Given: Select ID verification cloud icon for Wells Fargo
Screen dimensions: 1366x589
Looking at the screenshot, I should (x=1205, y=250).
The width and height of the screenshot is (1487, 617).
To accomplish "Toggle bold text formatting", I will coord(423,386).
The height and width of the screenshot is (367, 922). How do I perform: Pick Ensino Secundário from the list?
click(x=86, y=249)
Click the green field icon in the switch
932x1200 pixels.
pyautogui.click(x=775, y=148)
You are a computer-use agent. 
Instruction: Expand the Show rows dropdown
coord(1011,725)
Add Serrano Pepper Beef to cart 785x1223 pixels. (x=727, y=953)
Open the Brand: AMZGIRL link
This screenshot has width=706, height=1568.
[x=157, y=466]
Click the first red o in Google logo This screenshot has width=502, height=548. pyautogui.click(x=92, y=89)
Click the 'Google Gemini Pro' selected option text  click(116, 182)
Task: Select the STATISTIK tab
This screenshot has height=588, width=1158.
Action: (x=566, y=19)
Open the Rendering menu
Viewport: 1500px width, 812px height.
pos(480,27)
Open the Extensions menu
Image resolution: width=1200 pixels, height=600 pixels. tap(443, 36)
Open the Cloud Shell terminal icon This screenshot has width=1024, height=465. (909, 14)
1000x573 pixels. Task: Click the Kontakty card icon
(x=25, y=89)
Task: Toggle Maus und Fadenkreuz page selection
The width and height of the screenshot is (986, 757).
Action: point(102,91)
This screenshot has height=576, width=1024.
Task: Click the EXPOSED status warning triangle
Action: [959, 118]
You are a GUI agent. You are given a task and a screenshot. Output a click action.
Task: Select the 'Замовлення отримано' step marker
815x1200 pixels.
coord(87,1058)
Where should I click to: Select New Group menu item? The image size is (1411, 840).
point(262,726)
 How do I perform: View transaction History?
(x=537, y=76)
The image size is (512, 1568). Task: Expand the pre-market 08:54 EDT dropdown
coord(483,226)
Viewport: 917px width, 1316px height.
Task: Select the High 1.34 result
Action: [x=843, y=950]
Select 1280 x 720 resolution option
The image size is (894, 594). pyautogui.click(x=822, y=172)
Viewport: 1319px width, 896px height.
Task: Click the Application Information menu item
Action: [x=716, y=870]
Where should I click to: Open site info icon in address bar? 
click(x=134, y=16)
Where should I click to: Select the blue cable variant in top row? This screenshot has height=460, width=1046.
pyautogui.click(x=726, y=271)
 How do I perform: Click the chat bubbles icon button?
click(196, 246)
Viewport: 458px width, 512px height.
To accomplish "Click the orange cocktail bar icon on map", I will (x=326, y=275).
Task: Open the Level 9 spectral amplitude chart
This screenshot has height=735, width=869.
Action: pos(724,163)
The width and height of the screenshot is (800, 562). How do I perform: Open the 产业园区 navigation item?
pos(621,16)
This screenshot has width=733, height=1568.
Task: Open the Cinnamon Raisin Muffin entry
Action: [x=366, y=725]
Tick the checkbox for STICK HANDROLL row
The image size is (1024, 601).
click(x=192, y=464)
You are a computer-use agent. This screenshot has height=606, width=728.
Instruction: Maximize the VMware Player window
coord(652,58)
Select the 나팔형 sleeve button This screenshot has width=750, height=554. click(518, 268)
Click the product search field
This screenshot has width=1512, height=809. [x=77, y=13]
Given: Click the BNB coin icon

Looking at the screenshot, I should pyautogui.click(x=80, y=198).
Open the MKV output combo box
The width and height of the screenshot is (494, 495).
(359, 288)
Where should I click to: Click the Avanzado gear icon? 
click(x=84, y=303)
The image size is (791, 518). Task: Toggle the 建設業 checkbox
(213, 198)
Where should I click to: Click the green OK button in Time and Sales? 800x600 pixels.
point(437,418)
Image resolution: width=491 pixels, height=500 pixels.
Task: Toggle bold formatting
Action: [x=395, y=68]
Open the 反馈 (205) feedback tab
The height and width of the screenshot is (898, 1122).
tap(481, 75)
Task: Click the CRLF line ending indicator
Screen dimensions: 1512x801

☆ ☆ ☆ ☆ ☆

Exercise objective
Give back exactly the lines above, from the line containing "Task: Select the STATISTIK tab" through the line containing "Open the Cloud", with both end lines and nothing more.

Problem solution
Task: Select the STATISTIK tab
This screenshot has height=588, width=1158.
Action: (x=566, y=19)
Open the Rendering menu
Viewport: 1500px width, 812px height.
pos(480,27)
Open the Extensions menu
Image resolution: width=1200 pixels, height=600 pixels. tap(443, 36)
Open the Cloud Shell terminal icon This screenshot has width=1024, height=465. (909, 14)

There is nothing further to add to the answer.